Colon to Rectum
Gut. 2022;71(2):287–95
Antibiotic use differentially affects the risk of anti-drug antibody formation during anti-TNFα therapy in inflammatory bowel disease patients: A report from the epi-IIRN
Objective: Anti-drug antibodies (ADA) to anti-tumor necrosis factor (TNF) therapy drive treatment loss of response. An association between intestinal microbial composition and response to anti-TNF therapy was noted. This study therefore aimed to assess the implications of antibiotic treatments on ADA formation in patients with inflammatory bowel disease (IBD).

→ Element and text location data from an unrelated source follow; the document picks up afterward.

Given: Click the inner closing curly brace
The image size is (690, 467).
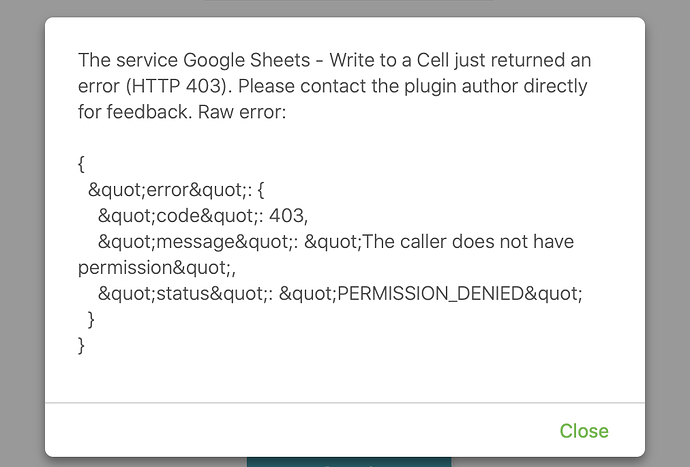Looking at the screenshot, I should point(91,320).
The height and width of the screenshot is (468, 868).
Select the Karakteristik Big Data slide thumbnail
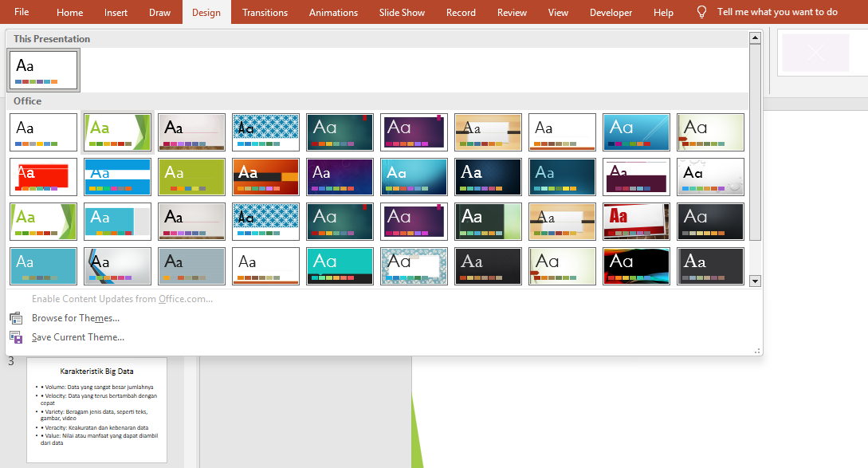pyautogui.click(x=96, y=410)
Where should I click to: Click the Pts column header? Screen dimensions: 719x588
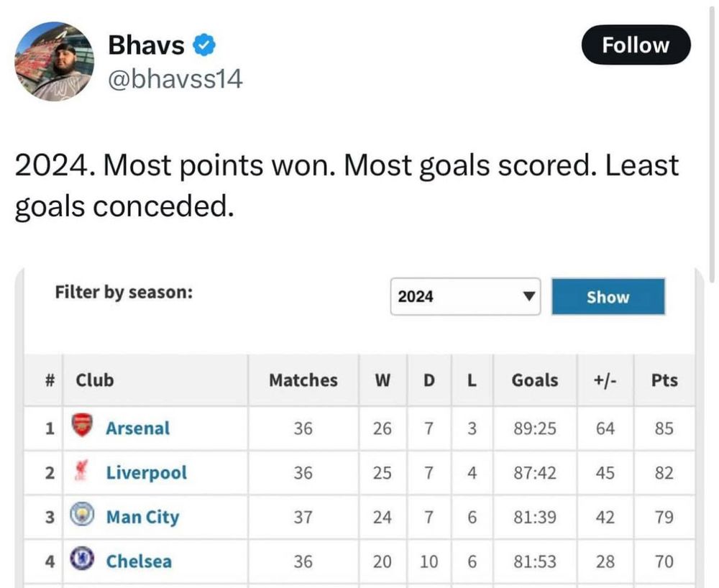(x=664, y=380)
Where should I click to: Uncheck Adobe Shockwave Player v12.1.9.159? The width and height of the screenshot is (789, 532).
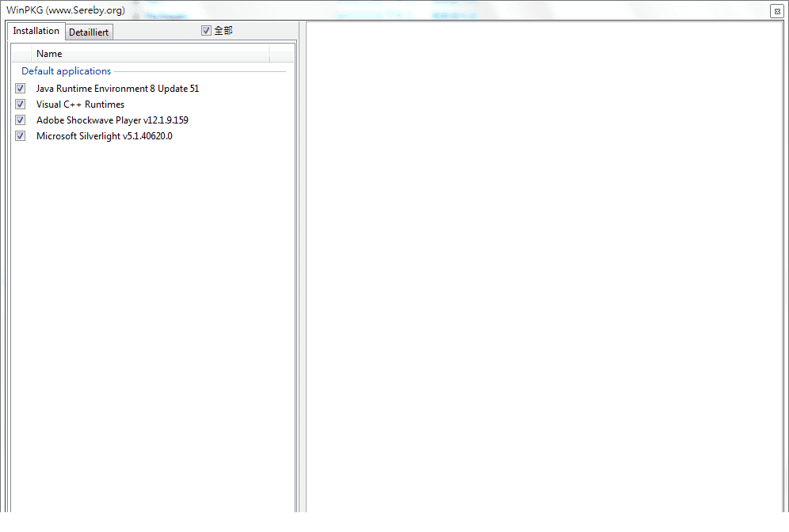pos(20,120)
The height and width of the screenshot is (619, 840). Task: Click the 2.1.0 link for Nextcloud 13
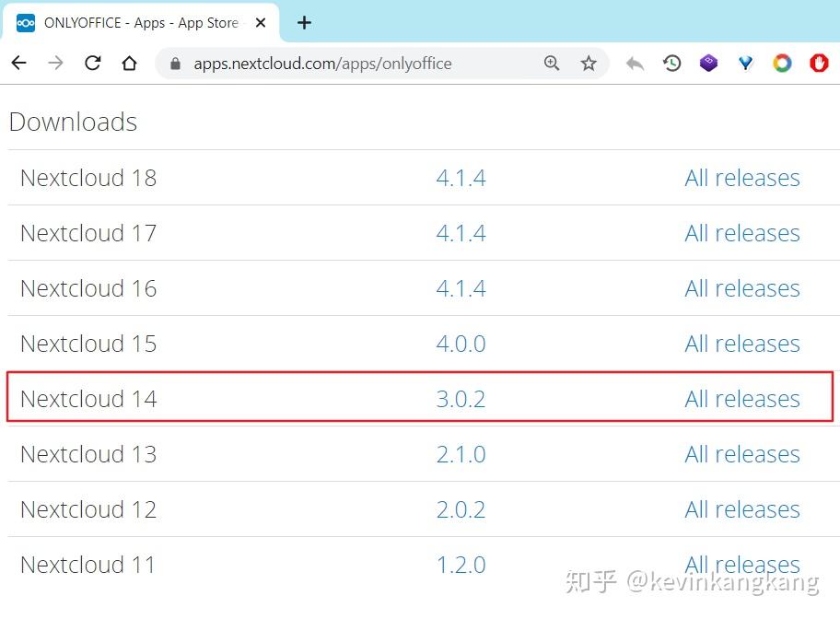point(461,453)
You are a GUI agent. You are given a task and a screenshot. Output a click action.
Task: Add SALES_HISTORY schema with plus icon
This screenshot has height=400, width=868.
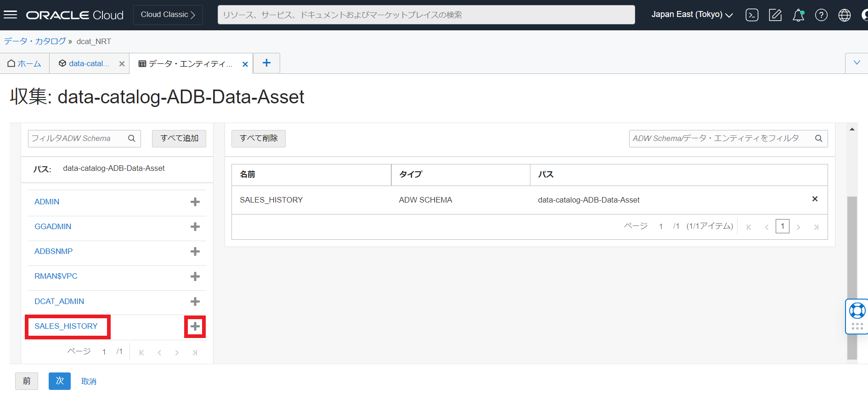[195, 327]
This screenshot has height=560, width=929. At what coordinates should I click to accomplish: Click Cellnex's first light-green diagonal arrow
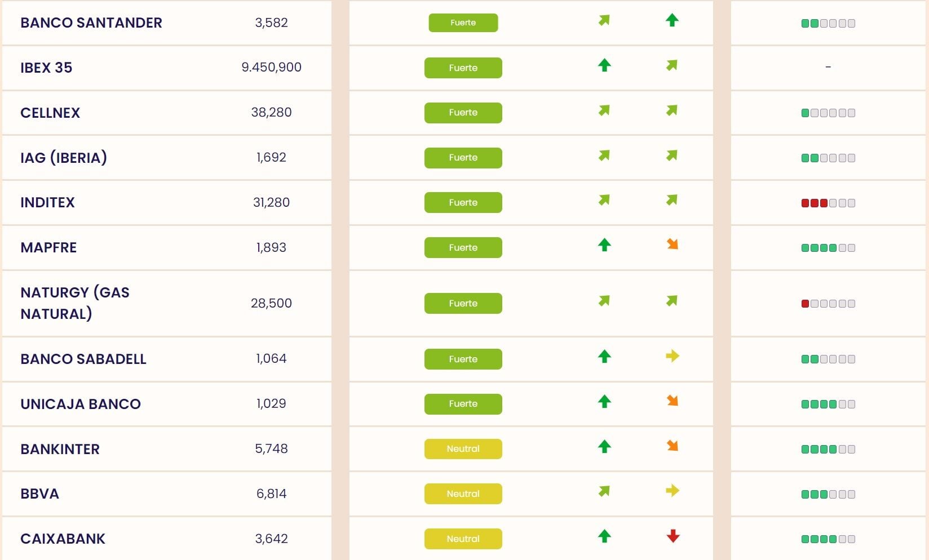tap(604, 110)
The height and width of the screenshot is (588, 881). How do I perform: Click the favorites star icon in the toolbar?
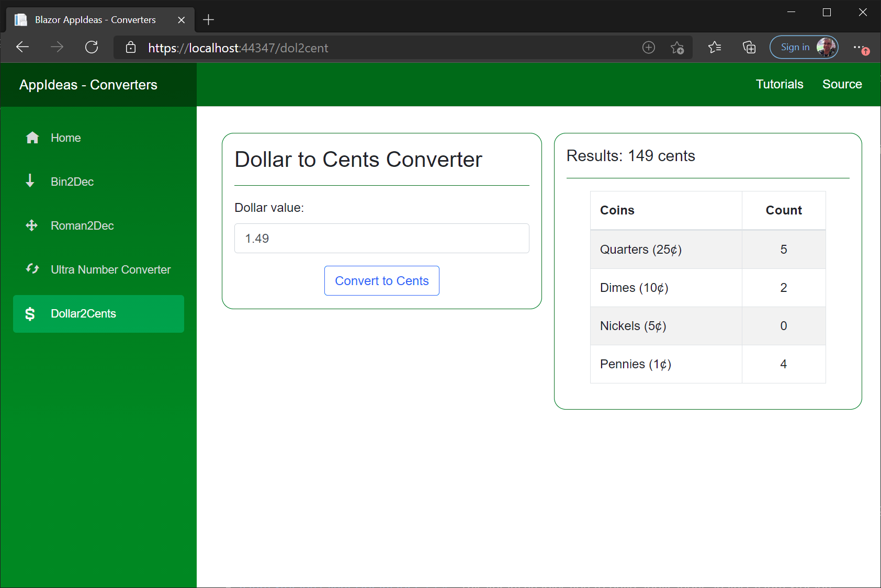[x=715, y=47]
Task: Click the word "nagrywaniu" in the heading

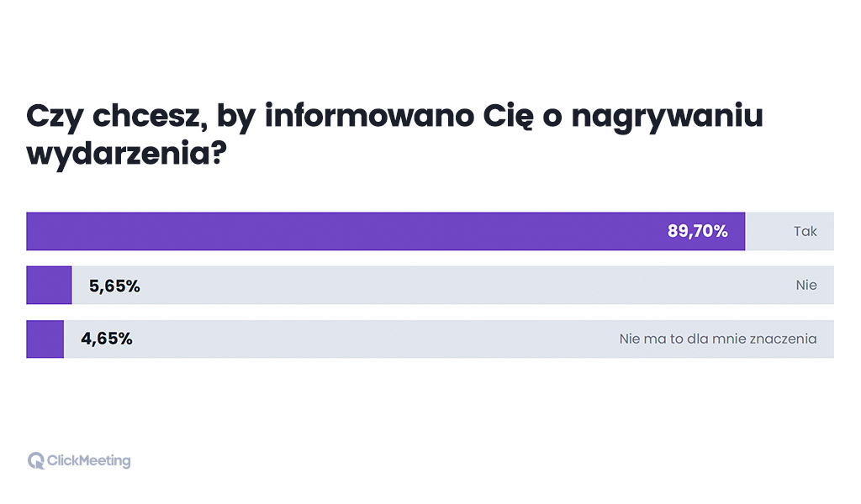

Design: The authors analyzed data from the epi-IIRN (epidemiology group of the Israeli IBD research nucleus), a nationwide registry of all patients with IBD in Israel. They included all patients treated with anti-TNF who had available ADA levels. Survival analysis with drug use as time-varying covariates were used to assess the association between antibiotic use and ADA development. Next, specific pathogen and germ-free C57BL mice were treated with respective antibiotics and challenged with infliximab. ADA were assessed after 14 days.
Results: Among 1946 eligible patients, with a median follow-up of 651 days from initiation of therapy, 363 had positive ADA. Cox-proportional hazard model demonstrated an increased risk of ADA development in patients who used cephalosporins (hazard ratio [HR] = 1.97, 95% confidence interval [CI]: 1.58–2.44), or penicillins with β-lactamase inhibitors (penicillin-BLI, HR = 1.4, 95% CI: 1.13–1.74), whereas a reduced risk was noted in patients treated with macrolides (HR = 0.38, 95% CI: 0.16–0.86) or fluoroquinolones (HR = 0.20, 95% CI: 0.12–0.35). In mice exposed to infliximab, significantly increased ADA production was observed in cephalosporin- as compared with macrolide-pretreated mice. Germ-free mice produced no ADA.
Conclusion: Anti-drug antibody (ADA) production is associated with the microbial composition. The risk of ADA development during anti-tumor necrosis factor therapy can possibly be reduced by avoidance of cephalosporins and penicillins with β-lactamase inhibitors, or by treatment with fluoroquinolones or macrolides.